No sonho, Dean era maravilhosamente perfeito. A sensação dos lábios dele, de coxa com coxa, barriga com barriga, do movimento de nossos corpos que me fazia ofegar, das minhas unhas arranhando suas costas largas, dos seus braços musculosos me apertando forte e forte, de minhas mãos segurando seus cabelos e puxando até Dean soltar um gemido. Foi ótimo, muito bom. Ele havia me abraçado quando alcançamos o prazer e sussurrado no meu ouvido que eu era muito gostosa. E então eu dormi... E acordei.

Bem, foi um sonho bom, mas absurdo. Até parece!

Então senti alguém ao meu lado. Abri meus olhos. Com certeza eu não estava no meu quarto. Olhei para o lado e então dei um pulo, saindo da cama.

– Céus! – Tampei minha boca com as mãos. Foi verdade, não só um sonho! Dean estava deitado de bruços, nu, com o cabelo desalinhado.

Meus olhos se encheram de lágrimas enquanto eu caía na real e percebia o que havia feito.

Eu havia traído Sam!

E estava me sentindo uma cachorra!

Fui buscando minhas roupas pelo quarto inteiro, colocando uma peça de cada vez. Dean acordou e sorriu para mim.

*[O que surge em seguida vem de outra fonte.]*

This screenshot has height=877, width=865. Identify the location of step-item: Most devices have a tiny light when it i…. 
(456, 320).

– Para que tanta pressa? – Ele deu uma risadinha. – Temos tempo. Sam vai demorar um pouquinho para chegar.

Olhei para ele, os olhos arrependidos e molhados.

– Foi errado, Dean.

E então saí do quarto, deixando um Dean totalmente confuso lá.

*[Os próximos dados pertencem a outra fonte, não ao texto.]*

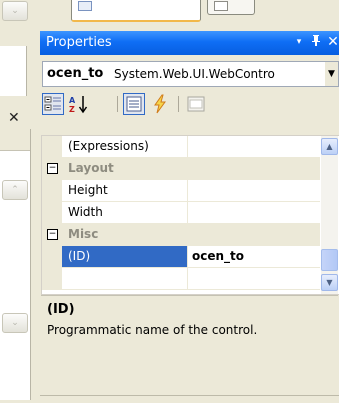 The height and width of the screenshot is (403, 339). I want to click on property-row-height: Height, so click(181, 191).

Corri para meu banheiro, tomando um banho detalhado. Eu sabia que seria um dia ruim. Minha cabeça já doía da ressaca. Eu sabia que a culpa iria me perseguir para sempre. Eu nunca mais ia conseguir ser a mesma. Não sabia como olhar para Sam. Muito menos sabia como olhar para Dean. Não conseguia achar uma roupa que ficasse boa em mim. Não consegui imaginar como ia justificar o chupão na minha cintura. E quando arrumei meu cabelo, comecei a me sentir enjoada. A bebida estava me fazendo passar mal.

E vomitei.

Queria vomitar a culpa que eu senti, mas não foi possível. Chorei, chorei pela traição que cometi injustamente ao único homem que amei em toda a minha vida.

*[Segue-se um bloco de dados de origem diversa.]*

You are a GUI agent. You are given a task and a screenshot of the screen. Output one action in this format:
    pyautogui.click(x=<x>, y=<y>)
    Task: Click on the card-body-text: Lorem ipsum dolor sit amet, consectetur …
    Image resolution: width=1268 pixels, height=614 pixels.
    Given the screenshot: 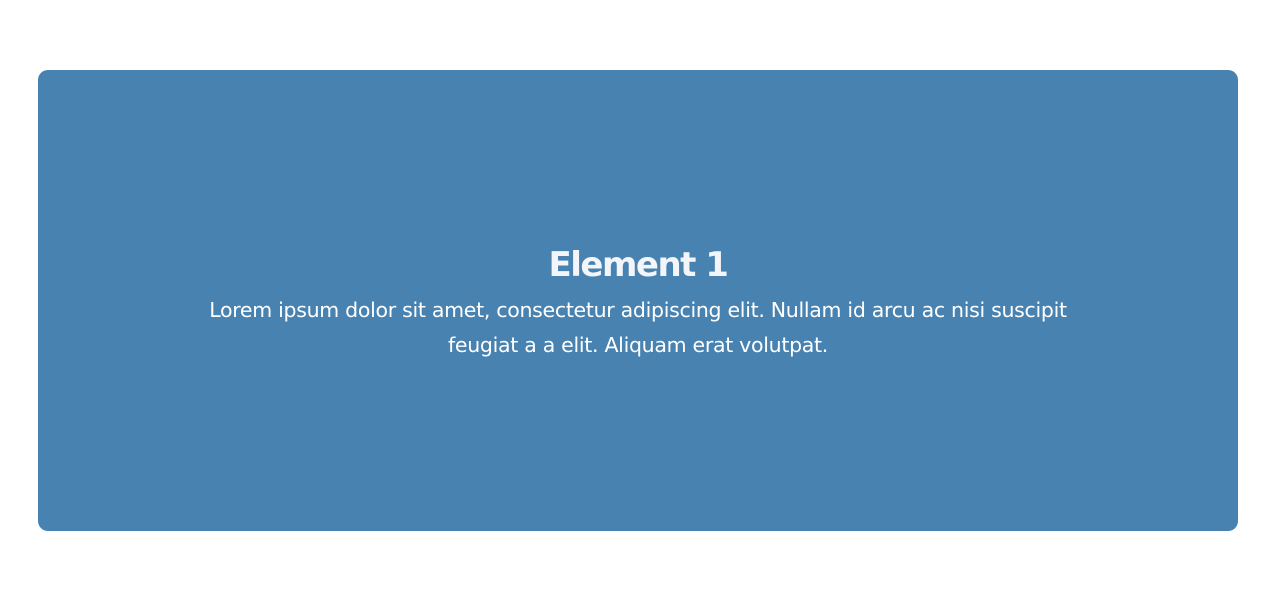 What is the action you would take?
    pyautogui.click(x=638, y=327)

Ouvi a porta se abrindo e comecei a ter outra crise de ânsia. Estendi a mão para que a pessoa não se aproximasse, mas foi inútil. No mesmo momento, Sam já estava abaixado comigo, me ajudando, segurando meus cabelos – o que, com certeza, me fez chorar mais.

– O que aconteceu? – perguntou.

Eu me levantei, dei a descarga e escovei meus dentes. Enquanto isso, Sam me abraçou carinhosamente por trás e deu um beijo na minha cabeça.

– Bebi demais ontem – justifiquei quando acabei.

– Está com dor de cabeça? Tenho um remédio ótimo aqui. – Ele me trouxe água e um comprimido, enquanto eu estava estupefata da bondade dele. Como fui burra! Como arrisquei perdê-lo desse modo?

– A dor vai passar logo – prometeu, se abaixando para me beijar. Eu era alta, mas, perto dele, nem dava para comparar.

– É, eu sei.

– Vem. Eu trouxe bacon para nosso café da manhã. Eu sei que você gosta muito de bacon. – Com uma piscadela, me puxou do quarto, ao mesmo tempo em que eu pensava em como encarar Dean.

Fiquei muito aliviada quando Dean continuou o mesmo Dean – sem mencionar a noite que tivemos. As gracinhas continuavam e tudo mais e pela primeira vez não reclamei. Eu preferia isso a um Dean acusatório.

Sam também continuava o mesmo, o que significava que eu tinha que largar de paranóia e continuar a agir normalmente.

Cheguei a cogitar a hipótese de contar tudo para Sam, mas não fui forte o bastante. Eu não ia agüentar levar um fora dele... Meu sentimento era intenso demais.